***** RECORDS PROVIDED
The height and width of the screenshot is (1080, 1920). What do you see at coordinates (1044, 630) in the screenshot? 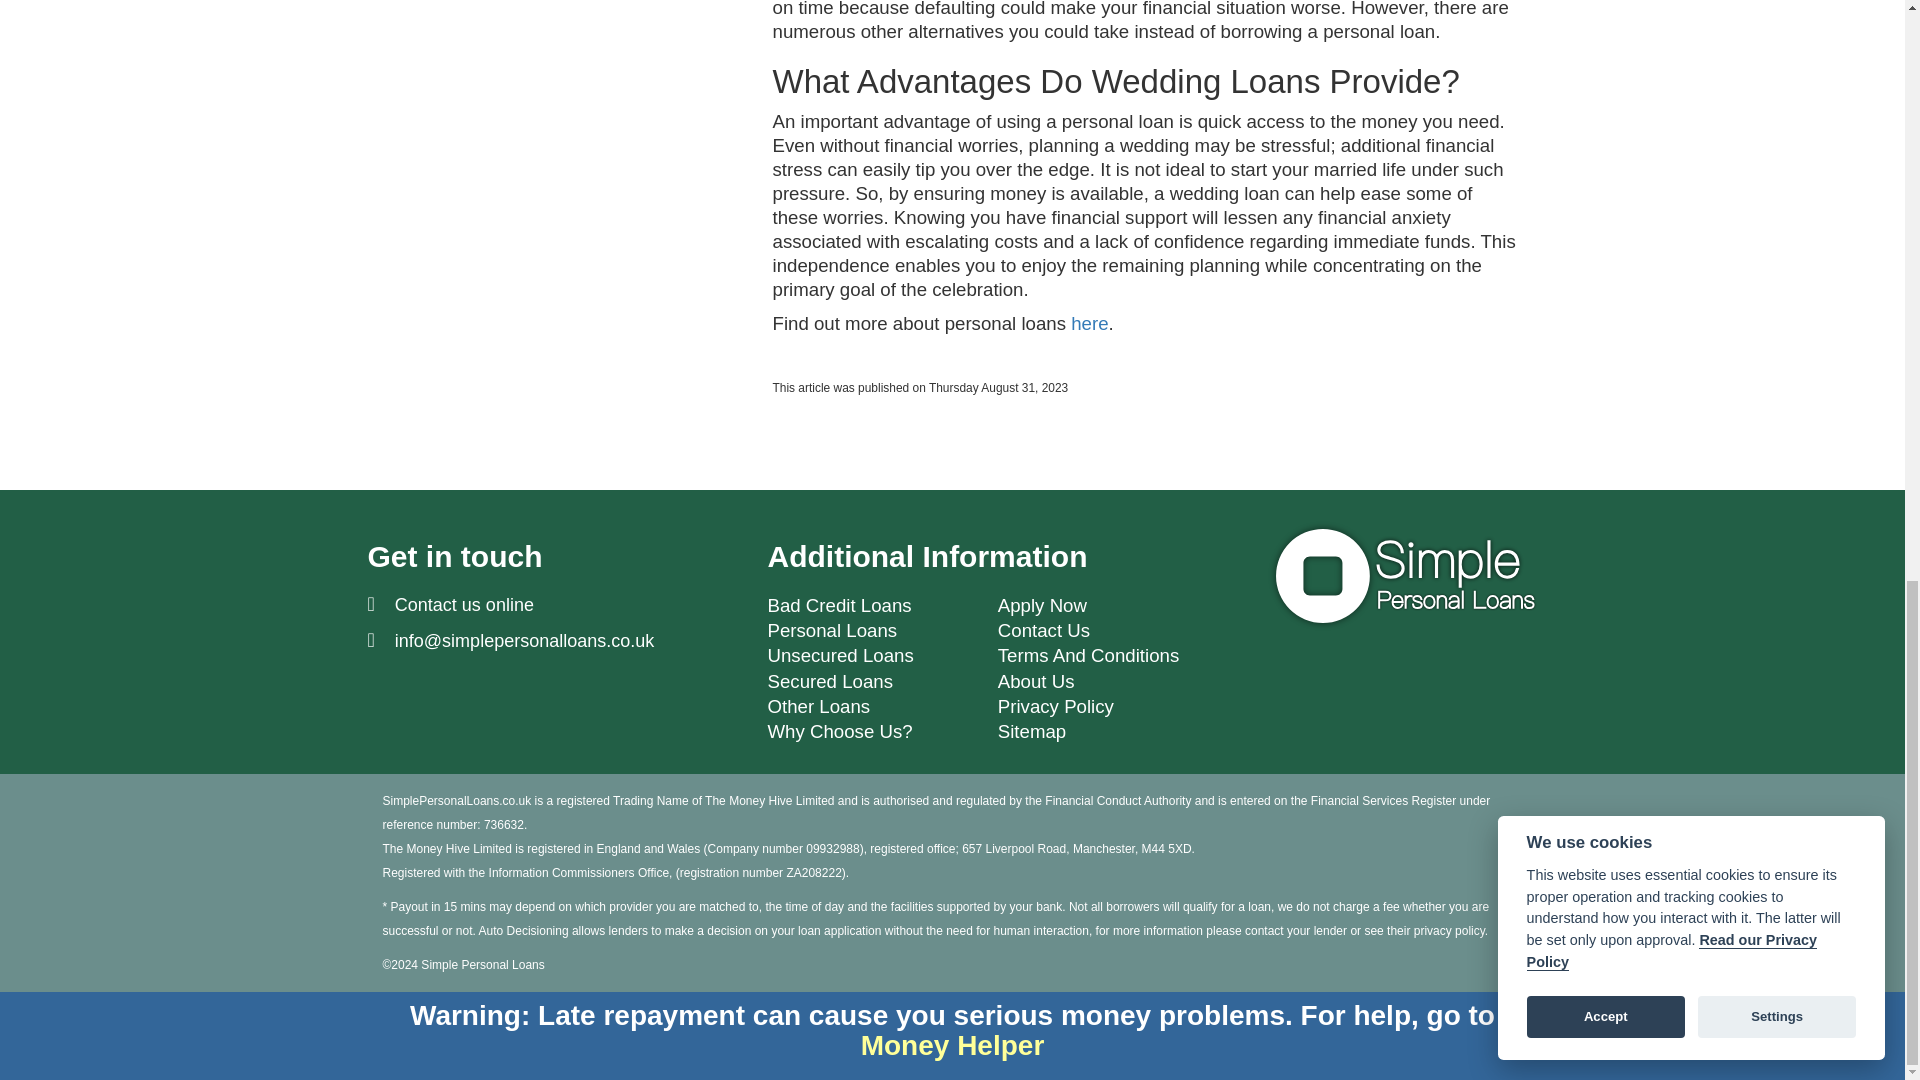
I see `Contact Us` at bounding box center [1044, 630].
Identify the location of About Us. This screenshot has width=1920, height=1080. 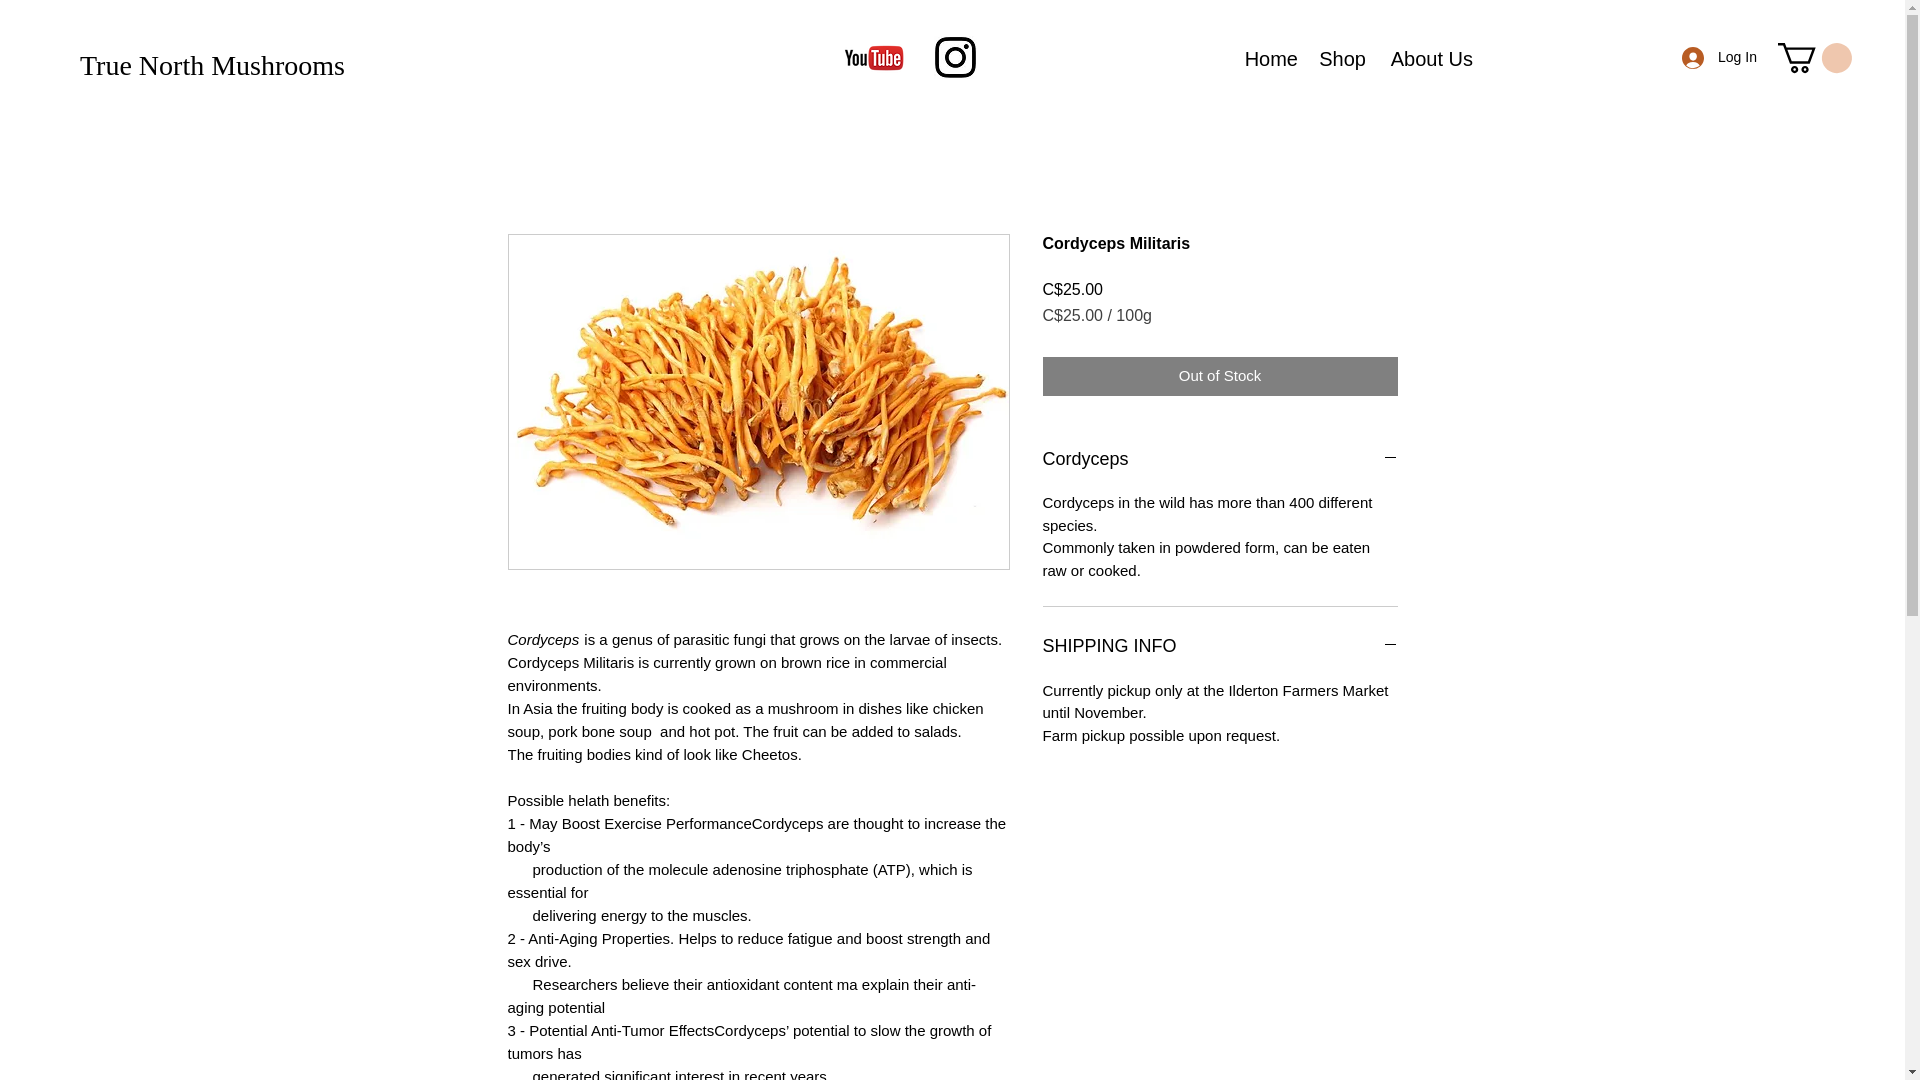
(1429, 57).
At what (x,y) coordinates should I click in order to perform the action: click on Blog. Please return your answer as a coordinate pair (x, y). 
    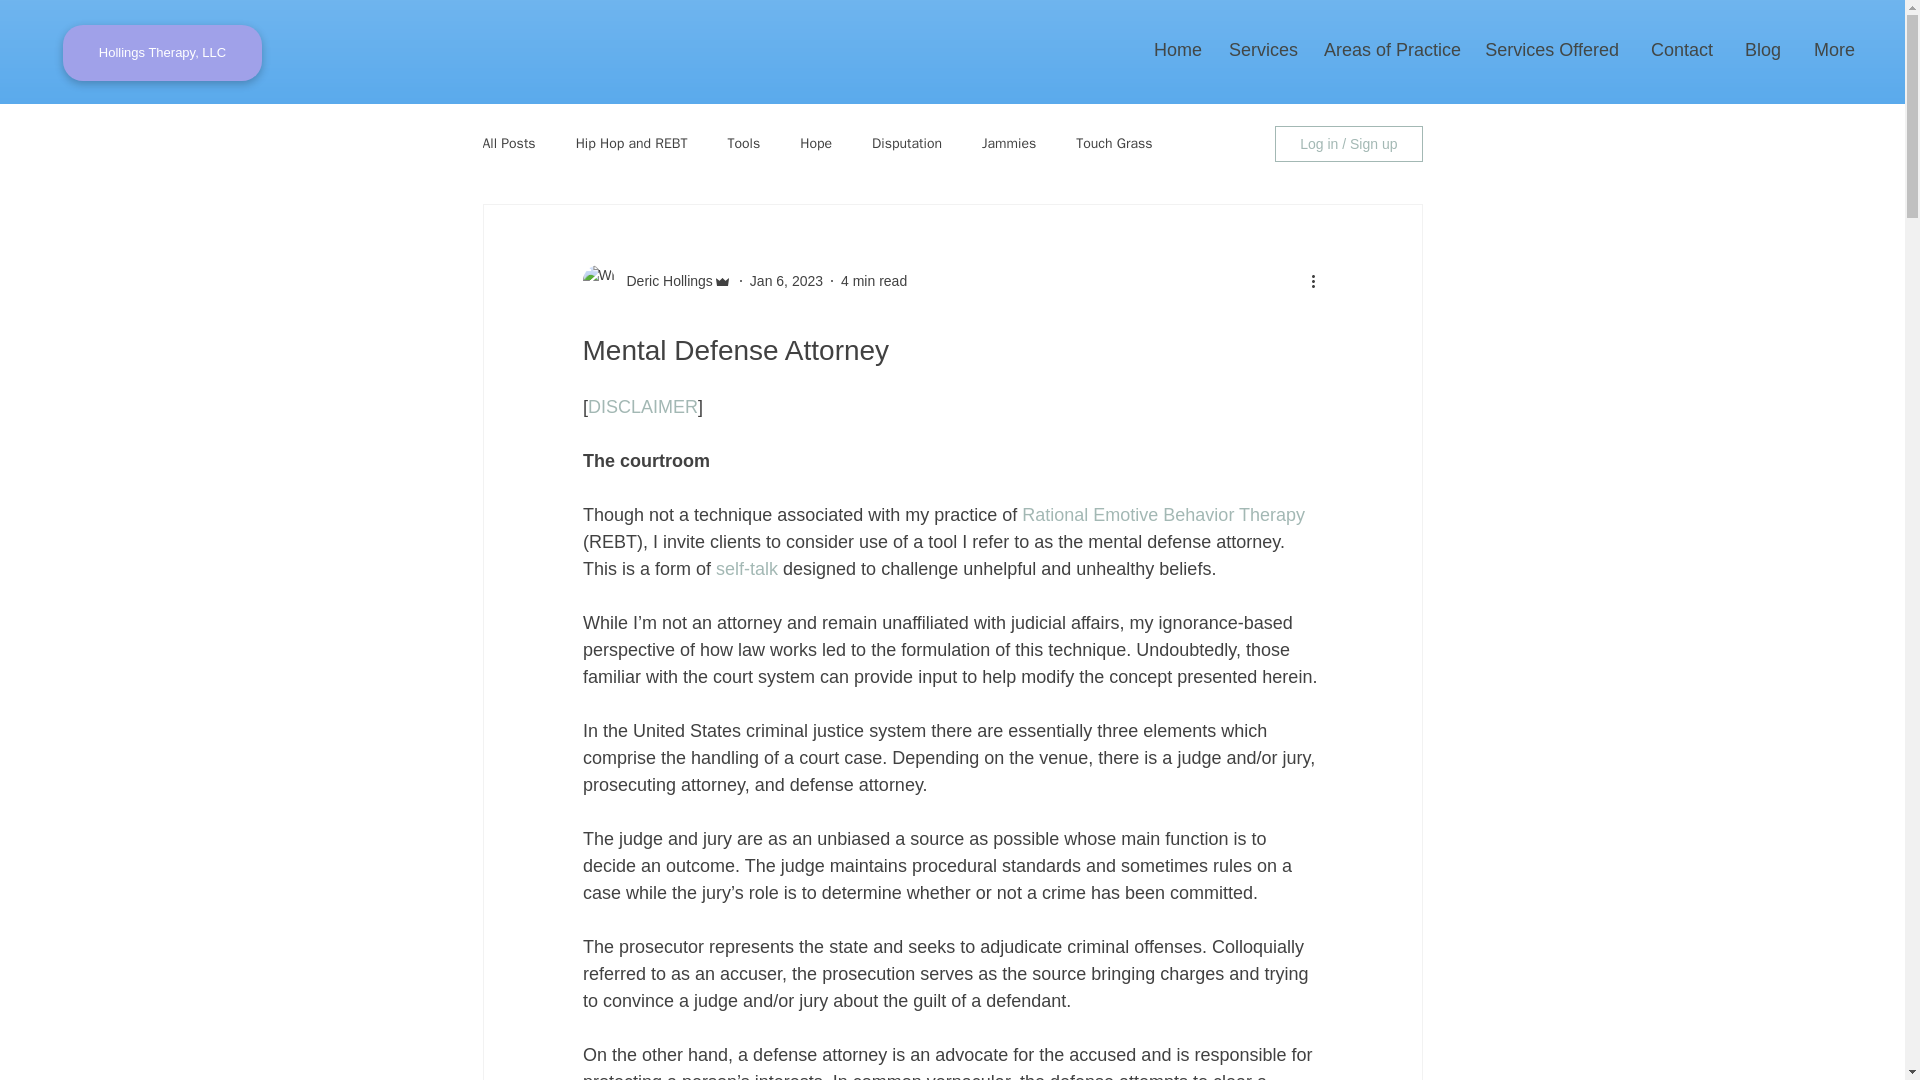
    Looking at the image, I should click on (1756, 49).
**********
## EXERCISE OBJECTIVE:
Rewrite all of the material above, replacing every "screenshot" with "page" and keeping everything else the same. Leave out the pictures.

## RESULT OF THE TASK:
The height and width of the page is (1080, 1920). What do you see at coordinates (1044, 630) in the page? 
I see `Contact Us` at bounding box center [1044, 630].
Identify the location of About Us. This page has width=1920, height=1080. 
(1429, 57).
At what (x,y) coordinates should I click in order to perform the action: click on Blog. Please return your answer as a coordinate pair (x, y). 
    Looking at the image, I should click on (1756, 49).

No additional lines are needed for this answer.